While many studies have shown an association with comorbidities (23,29), some describe that hypertension and diabetes were associated with worse results regarding pain and work status aspect and have been found to affect the QoL more broadly (13,32). Our study found no association between hypertension or diabetes and KDQOL parameters.
All five components of the KDQOL scale showed a negative correlation with increased scores on the CES-D scale, the strongest of these correlations being with the mental component of the scale (r = -0.63), suggesting the resemblance of the outcomes that these two scales assess. A study in geriatric patients showed that depression was associated with lower levels of QoL using the CASP-16 score (33). Another study in Egypt showed a correlation between higher scores of depression using Beck Depression Inventory-II and lower scores of QoL using HRQOL-SF score (34); in contrast with our research, the study did not find an association with physical problems. We hypothesize that the association between these two scales may be due to various factors, ranging from the similarity of the scales parameters, confusion between uremic and depressive symptoms, or an effect of depression on the QoL of patients (35).
As expected, our study’s physical composite of the KDQOL scale was associated with physical activity.
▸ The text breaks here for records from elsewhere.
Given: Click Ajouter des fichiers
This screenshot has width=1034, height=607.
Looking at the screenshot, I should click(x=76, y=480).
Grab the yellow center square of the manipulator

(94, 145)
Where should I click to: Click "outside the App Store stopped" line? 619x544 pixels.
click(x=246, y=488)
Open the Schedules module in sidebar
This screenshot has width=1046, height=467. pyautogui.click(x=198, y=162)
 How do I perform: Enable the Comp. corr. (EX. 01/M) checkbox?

Multiple studies have shown this association, including one published by the Spanish Association of Nephrology, where they concluded that exercise positively influences patients’ QoL (36). Nevertheless, some studies differ. A large randomized clinical trial evaluated the effects of exercise on QoL using the KDQOL Version 1.3 and found no association (37), even though it did lead to better physical outcomes on walking distance and sit-to-stand tests. These findings suggest that even though patients have better exercise tolerance with increased physical activity, this does not necessarily correlate with better QoL scores. Further studies should be conducted to prove or disprove this hypothesis.
Limitations in this study are potential confounding variables, potential reporting bias from the patients, potential non-response bias due to the incomplete surveys that were excluded, data collection team inexperience (prior training was given), a relatively small population, and a cross-sectional design, which cannot draw causality. A single-center study with a low-income population may prevent generalization. Including other hemodialysis centers with different socioeconomic strata may reveal essential data that could help hone therapeutic goals according to different sociodemographic characteristics.
Conclusion
This is the first study conducted in the Dominican Republic to analyze the variables affecting the QoL in patients in hemodialysis units. We hope our findings will serve as a baseline for further studies on this crucial topic in our country. The severity of the symptoms increased in female patients, and patients without a partner are associated with worse QoL scores. On the other hand, our study did not find any associations between the KDQoL scale and the parameters of having higher education, comorbidities such as HTN and DM, and older patients.